======== ENTRIES SHOWN ========

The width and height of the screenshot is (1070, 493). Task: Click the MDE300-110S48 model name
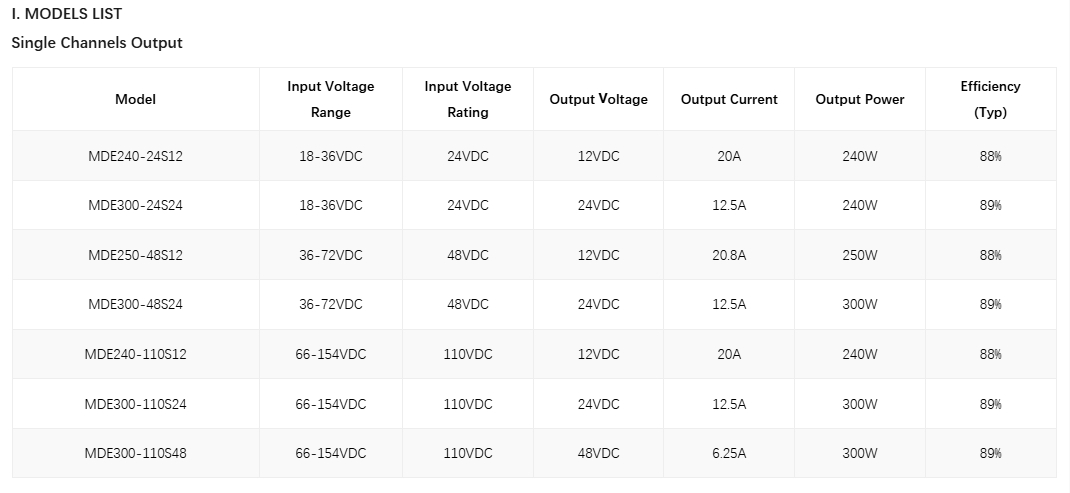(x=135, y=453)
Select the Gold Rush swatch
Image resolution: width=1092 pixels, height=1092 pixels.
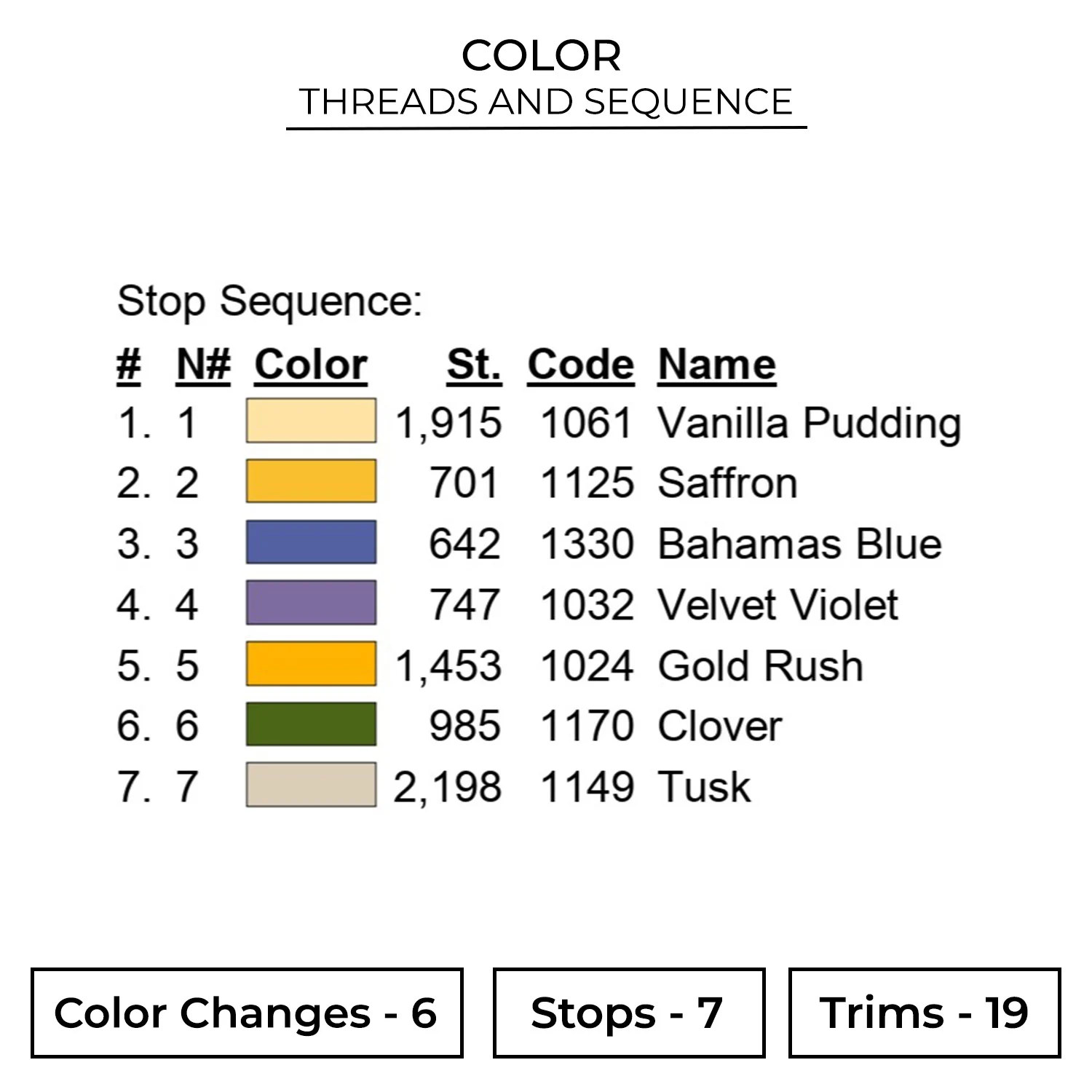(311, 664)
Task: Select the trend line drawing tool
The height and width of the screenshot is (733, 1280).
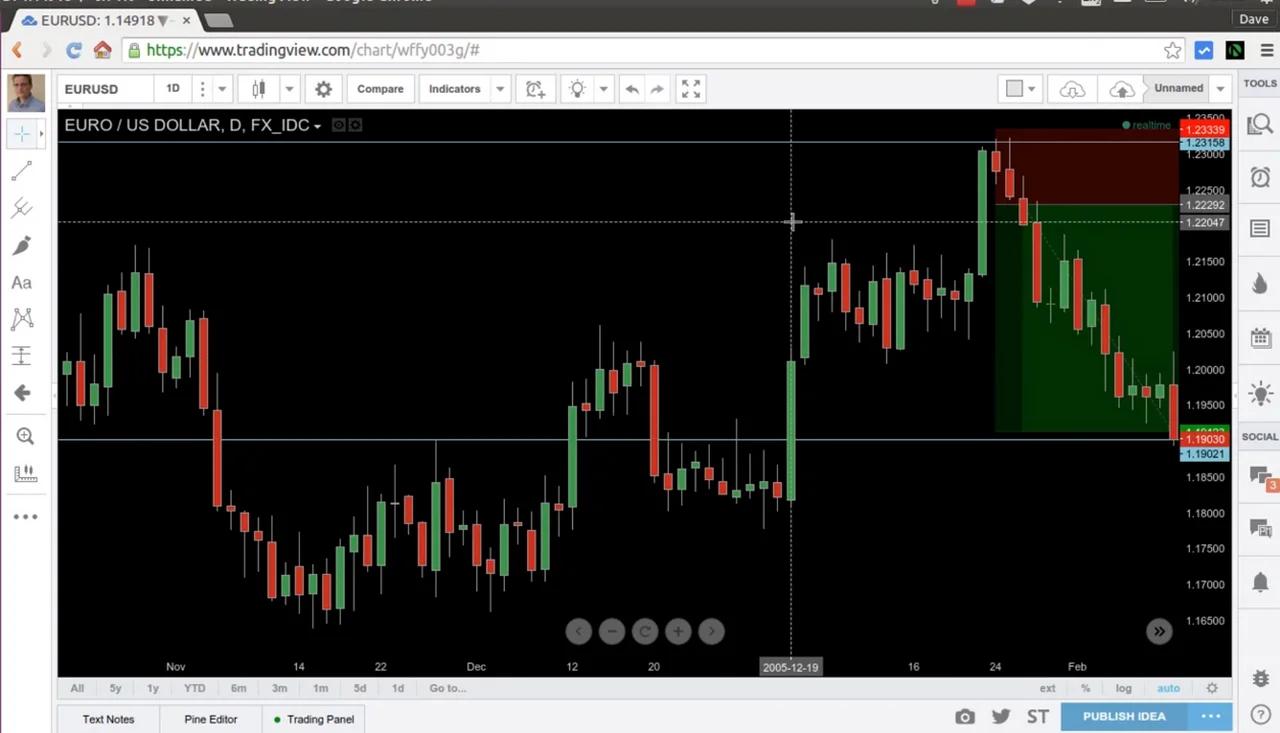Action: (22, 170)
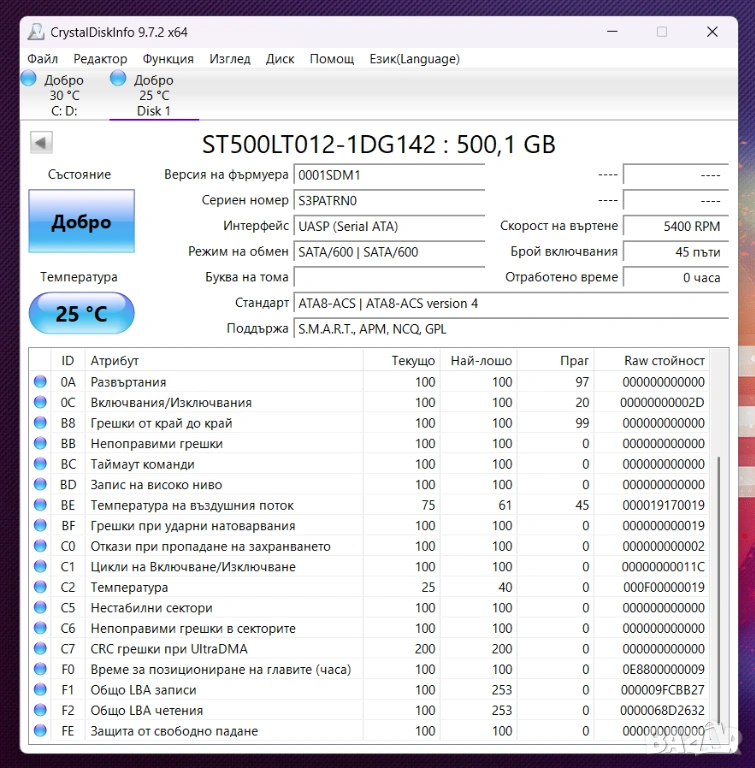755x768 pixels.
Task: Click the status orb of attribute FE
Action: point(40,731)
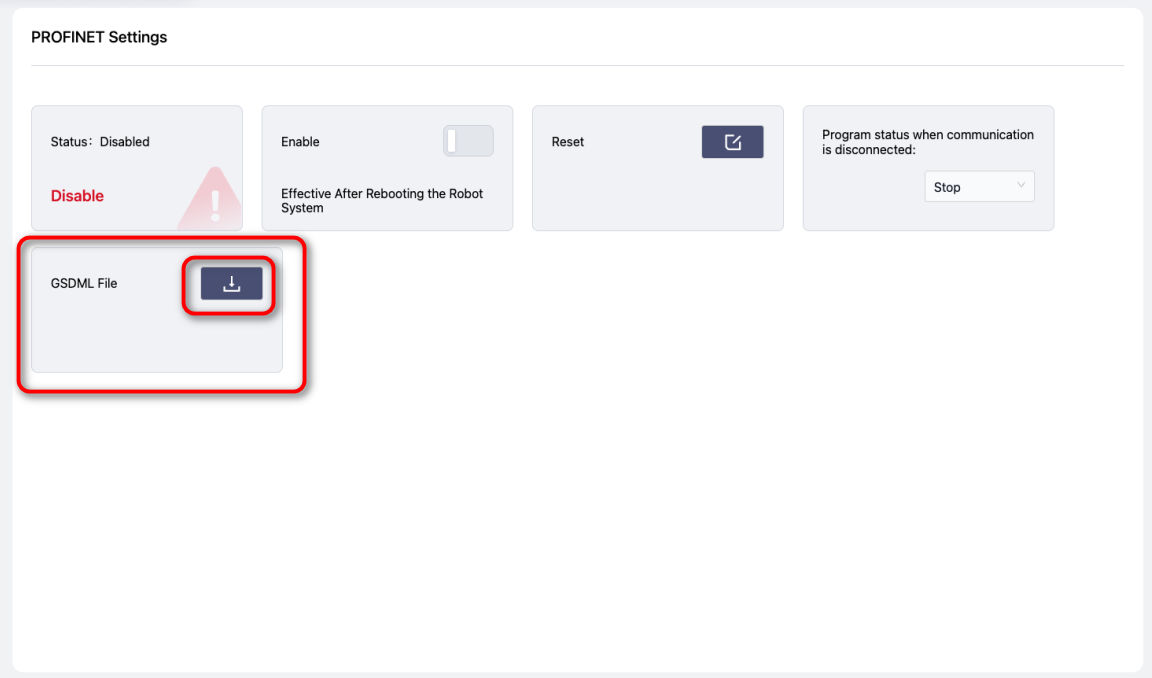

========

**REQUEST:**
Rewrite all of the material above as a numbered list, one line per item, skipping any blank lines and omitting the pictures.

**FINISHED EXERCISE:**
1. The width and height of the screenshot is (1070, 493). Task: Click the MDE300-110S48 model name
2. (x=135, y=453)
3. Select the Gold Rush swatch
4. Image resolution: width=1092 pixels, height=1092 pixels.
5. (311, 664)
6. Task: Select the trend line drawing tool
7. The height and width of the screenshot is (733, 1280).
8. Action: (22, 170)
9. 755x768 pixels.
10. Task: Click the status orb of attribute FE
11. Action: point(40,731)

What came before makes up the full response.